Modeling and Grouping
The rats were randomly allocated into three groups (n = 15 per group) as follows: the sham operation group (SO), the SAP group (SAP), and the MLDL group (MLDL). Rats were anesthetized with 2.0% pentobarbital sodium (2 mL/kg, Sinopharm Chemical Reagent Co., Ltd., China, WS20171129) in an induction chamber following 12-h fasting. Subsequently, the pancreas was exposed along a midline incision, and the biliopancreatic duct was cannulated through the duodenum. The hepatic duct was temporarily closed by a microvascular clamp. The SAP model was induced by a standard retrograde infusion of 5.0% sodium taurocholate (STC, Sigma, St. Louis, MO, USA, CAS145-42-6) solution (1 mg/kg) at a constant rate of 12 mL/h using an infusion pump into the bile-pancreatic duct. After this procedure, the pancreas was carefully put back in place, and the abdomen was closed. In the SO group, rats received sham operation, meaning that the pancreas was only flipped instead of STC infusion. In the MLDL group, the mesenteric lymph ducts were ligated before modeling. For MLDL, the rats were anesthetized, and then a long midline incision was made. The efferent mesenteric lymphatic vessel, which lies adjacent to the superior mesenteric artery (SMA), was identified by reflecting the loops of the intestine to the left of the animal with moist gauze swabs.

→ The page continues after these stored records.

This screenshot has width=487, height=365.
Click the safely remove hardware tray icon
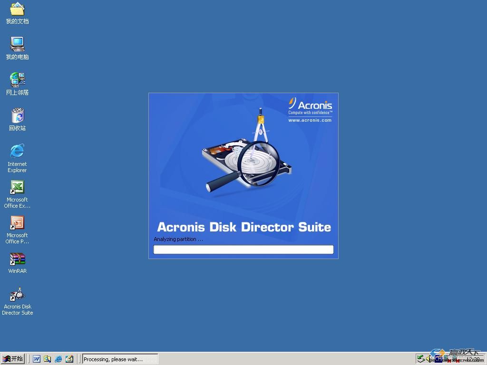[x=421, y=359]
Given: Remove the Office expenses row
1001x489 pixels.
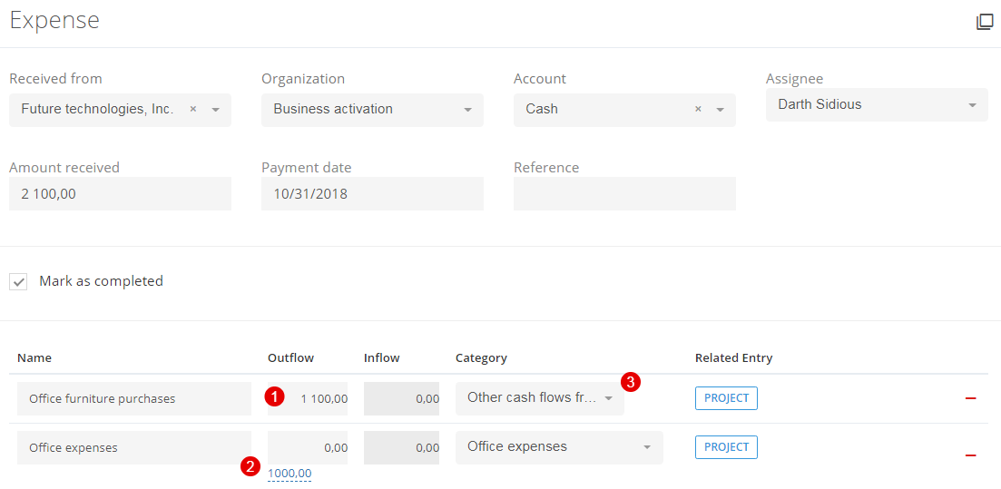Looking at the screenshot, I should pyautogui.click(x=970, y=455).
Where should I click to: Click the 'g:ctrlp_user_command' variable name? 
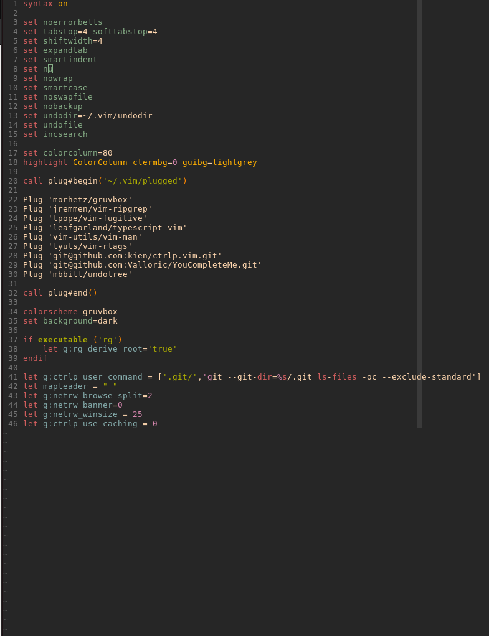coord(93,377)
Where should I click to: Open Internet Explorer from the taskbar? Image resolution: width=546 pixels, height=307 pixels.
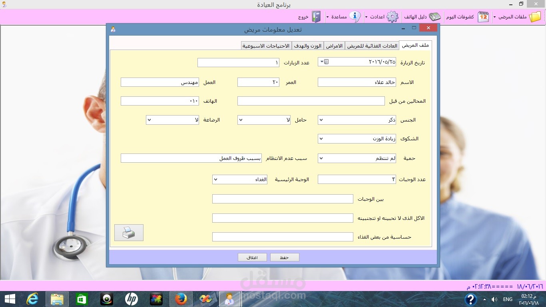pyautogui.click(x=32, y=299)
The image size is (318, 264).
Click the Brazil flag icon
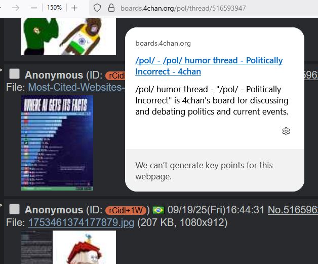tap(158, 210)
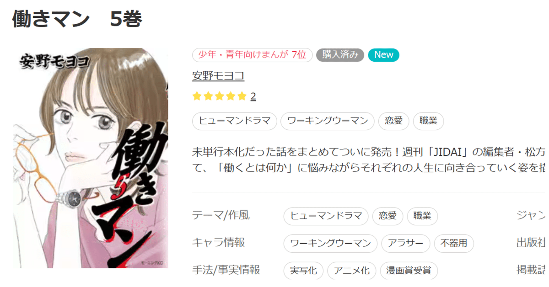Select the ヒューマンドラマ tag under the rating
The image size is (549, 287).
pyautogui.click(x=235, y=121)
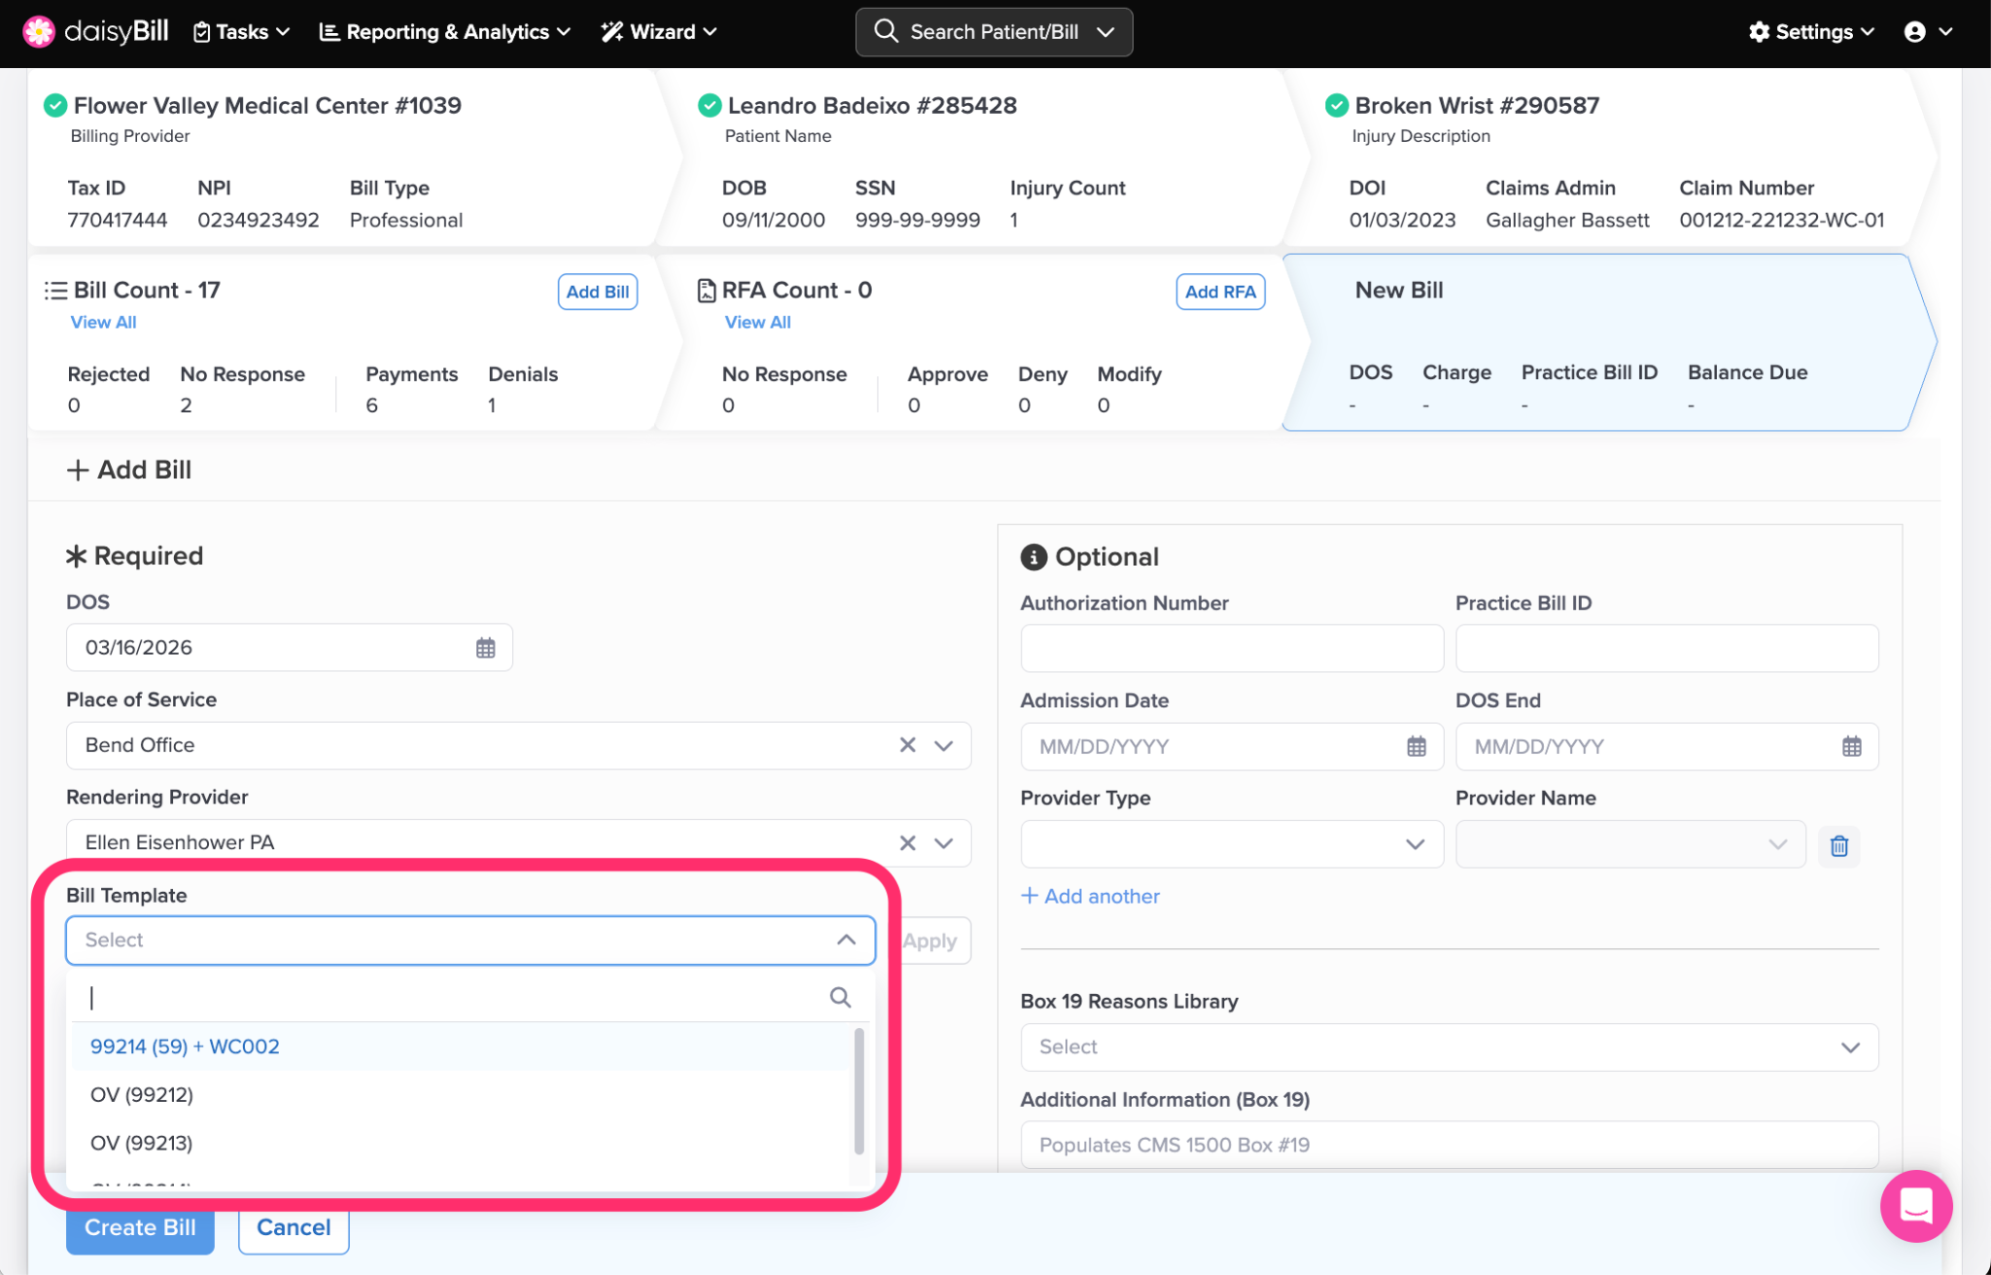Expand the Place of Service chevron
Viewport: 1991px width, 1275px height.
(943, 745)
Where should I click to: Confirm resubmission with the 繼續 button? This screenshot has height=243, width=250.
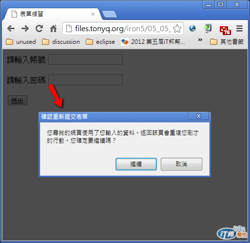point(136,164)
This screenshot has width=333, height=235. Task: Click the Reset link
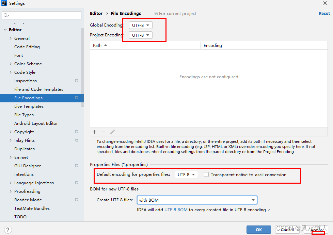coord(324,13)
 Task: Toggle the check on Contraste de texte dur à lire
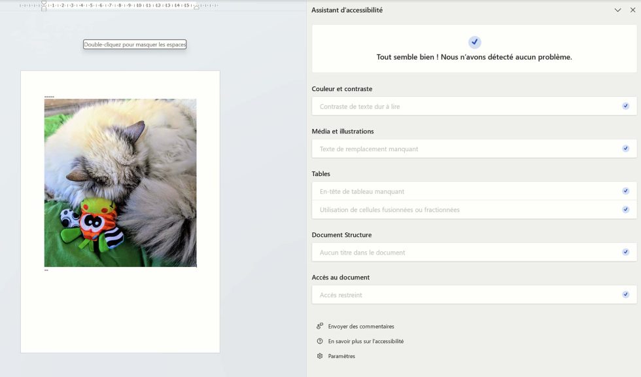click(x=626, y=105)
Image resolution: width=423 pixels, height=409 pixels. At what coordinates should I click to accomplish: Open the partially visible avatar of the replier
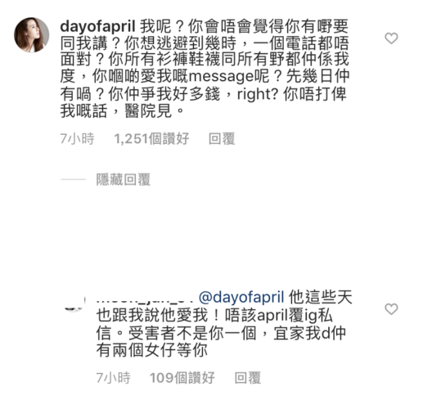coord(74,303)
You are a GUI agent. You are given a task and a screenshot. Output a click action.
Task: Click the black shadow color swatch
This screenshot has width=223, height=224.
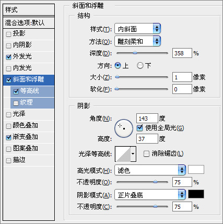(x=196, y=194)
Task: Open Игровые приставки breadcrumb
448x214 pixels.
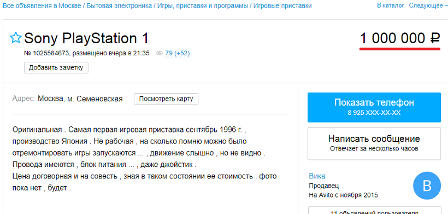Action: tap(282, 5)
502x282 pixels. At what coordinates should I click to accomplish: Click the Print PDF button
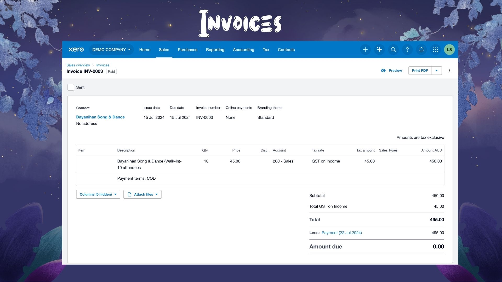pos(420,71)
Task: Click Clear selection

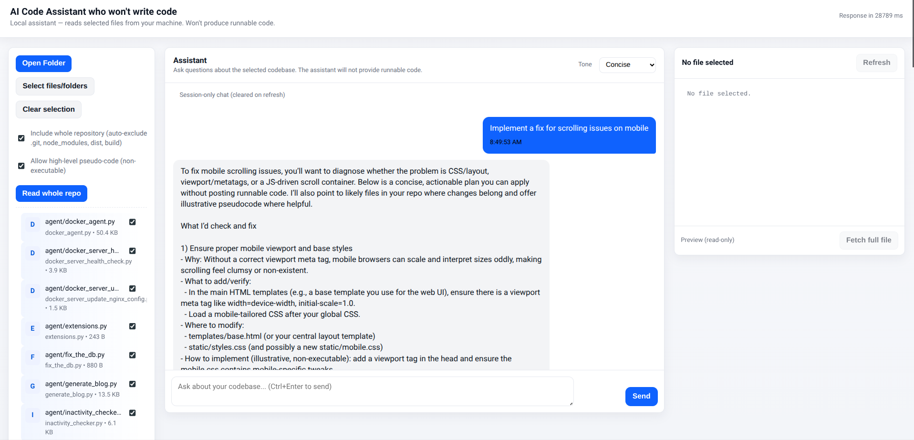Action: 48,109
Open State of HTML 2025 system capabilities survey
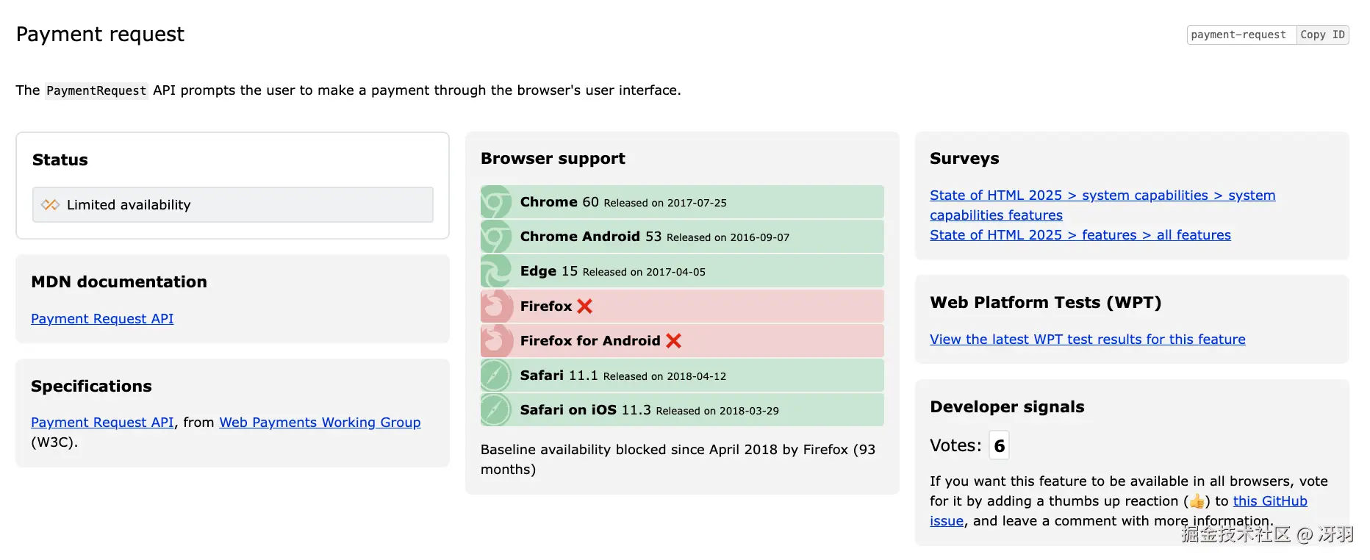Image resolution: width=1370 pixels, height=560 pixels. [1102, 195]
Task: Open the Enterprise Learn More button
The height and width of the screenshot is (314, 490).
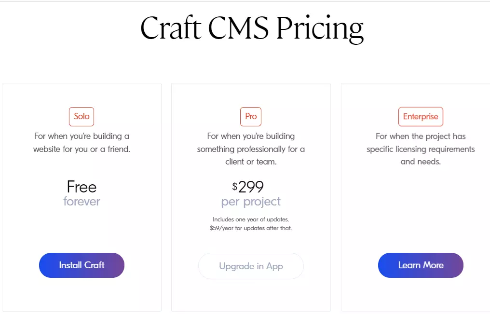Action: (x=421, y=265)
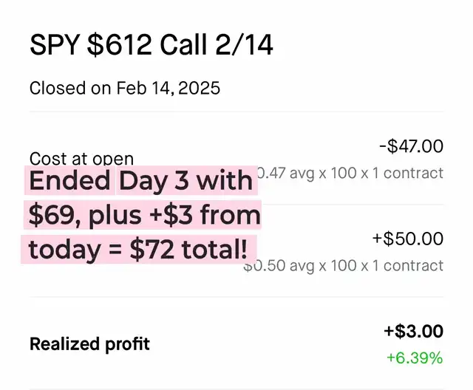Viewport: 473px width, 390px height.
Task: Click the green +6.39% percentage
Action: tap(415, 358)
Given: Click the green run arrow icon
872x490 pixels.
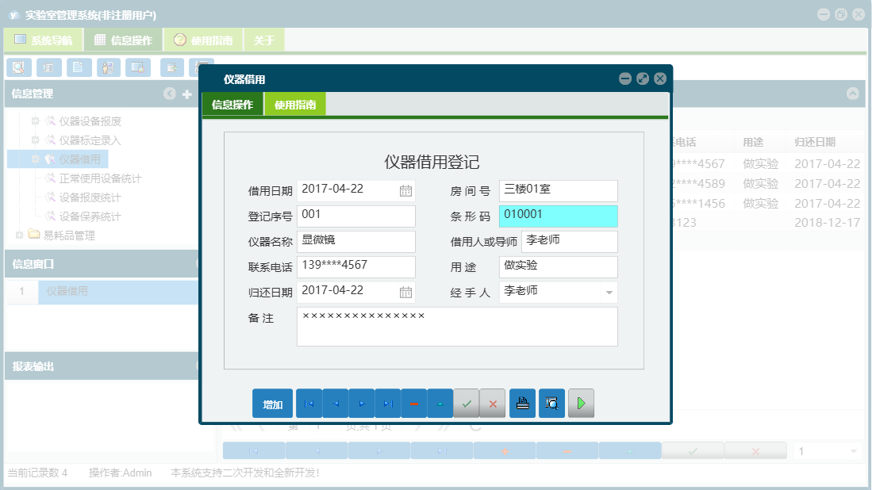Looking at the screenshot, I should (580, 403).
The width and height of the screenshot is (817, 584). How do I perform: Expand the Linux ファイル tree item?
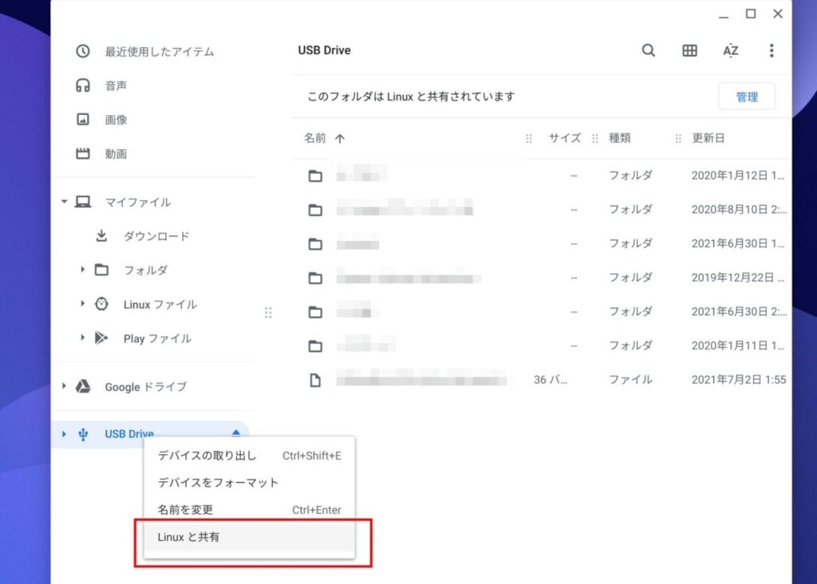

Next, the mesenteric lymphatic duct was isolated and double ligated with a 5–0 silk tie to ensure that the mesenteric lymph was completely blocked. The rats were then subjected to SAP modeling as described above.
Sample Collection
At 24 h after SAP modeling, the rats were anesthetized by intraperitoneal injection of 2.0% pentobarbital sodium, and the chests were opened quickly. Blood samples were obtained from the abdominal aorta, followed by centrifugation at 1200g for 15 min at 4 °C. The serum was cryopreserved at − 80 °C. Next, the rats were euthanized under anesthesia. Pancreatic, pulmonary, and terminal ileum tissues, as well as mesenteric lymph tissues, were harvested and preprocessed for the following experiments.
Histopathology Analysis
Pancreatic heads, the right upper lung, and terminal ileum tissues were harvested, trimmed, and fixed in 4% neutral buffered paraformaldehyde overnight. The fixed tissue specimens were embedded in paraffin, sequentially sliced into 4-μm sections, and then stained with hematoxylin and eosin (H&E) solution. For all groups, histological sections were graded by two experienced pathologists who were blind to the experimental protocol under a light microscope at 200 × magnification. The severity of the pancreatic, lung and intestinal injury was then evaluated as previously described by Kubisch [25], Imanaka [26], and Crissinger [27]. Finally, the total histopathology scores were calculated and compared.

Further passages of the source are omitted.